Kenya accelerates coffee geo-mapping to meet EU Deforestation Regulation deadline 

Kenya ramps up coffee geo-mapping efforts to safeguard key exports under the European Union’s new deforestation regulation.

KENYA – Kenya is intensifying efforts to comply with the European Union Deforestation Regulation (EUDR), a new law requiring exporters to demonstrate that agricultural goods entering the EU market were not produced on deforested land reclaimed after 31 December 2020. 

The Kenyan government has committed to achieving full traceability of key commodities, including coffee, by 30 December 2025. Failure to comply with the regulation could put at risk coffee exports worth up to KES 90 billion annually. 

Principal Agricultural Officer for Food Security at the Ministry of Agriculture and Livestock Development, Tasisio Odongo, confirmed that Kenya has already geo-mapped more than 30 percent of its national coffee area since the exercise began in July. The mapping covers 16 out of 33 coffee-growing counties using satellite imagery. 

Odongo is leading a multi-agency EUDR Data Committee conducting coffee mapping exercises in Subukia, Bahati, and Rongai sub-counties in Nakuru.  

The committee includes the State Department of Agriculture (SDA), State Department for Cooperatives, Kenya Forest Service (KFS), Kenya Space Agency (KSA), Directorate of Remote Survey and Remote Sensing (DRSRS), and Kenya Agriculture and Livestock Research Organization (KALRO), coordinated by the Agriculture Food Authority (AFA). 

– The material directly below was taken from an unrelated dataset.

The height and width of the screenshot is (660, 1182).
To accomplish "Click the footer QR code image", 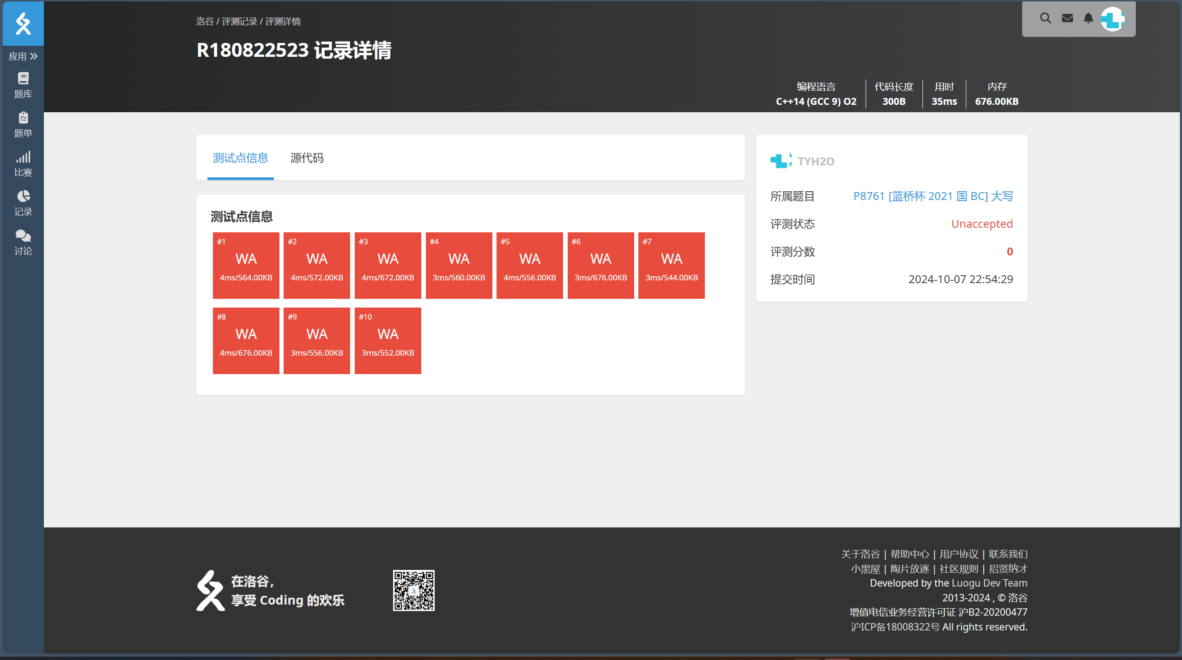I will (x=413, y=590).
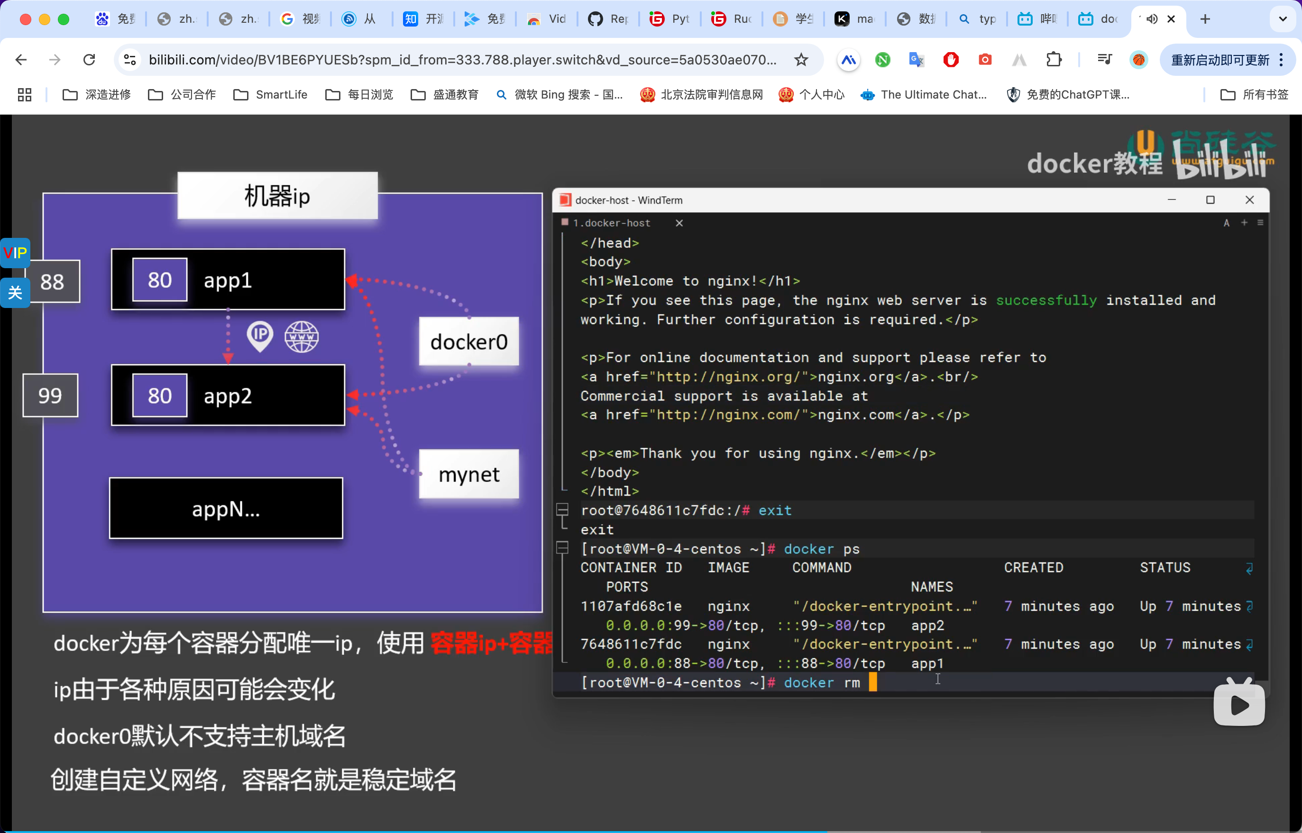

According to AFA, Kenya exports 95 percent of its coffee, with approximately 55 percent shipped to the European Union, primarily Belgium, Germany, Sweden, and Finland. 

Over the past five years, the country exported 122,699 metric tons of clean coffee to the EU, valued at USD 695.7 million, equivalent to about KES 90 billion. 

Odongo stated that the remaining coffee production areas would be mapped before the December 2025 deadline. He emphasized that the mapping process will strengthen compliance efforts and bolster Kenya’s coffee sector in the long term. 

The EU regulation targets commodities closely associated with deforestation, including coffee, cocoa, soy, beef, palm oil, rubber, and wood. Under the law, exporters must provide verifiable data showing products were not produced on deforested land. 

Odongo highlighted the crucial role of smallholder farmers, who produce around 70 percent of Kenya’s total coffee output. He underscored their importance to the rural economy across 33 coffee-growing counties and noted that their participation is essential to achieving compliance. 

Stakeholders and members of the public seeking clarification on the regulation or mapping efforts have been urged to contact the EUDR Data Committee.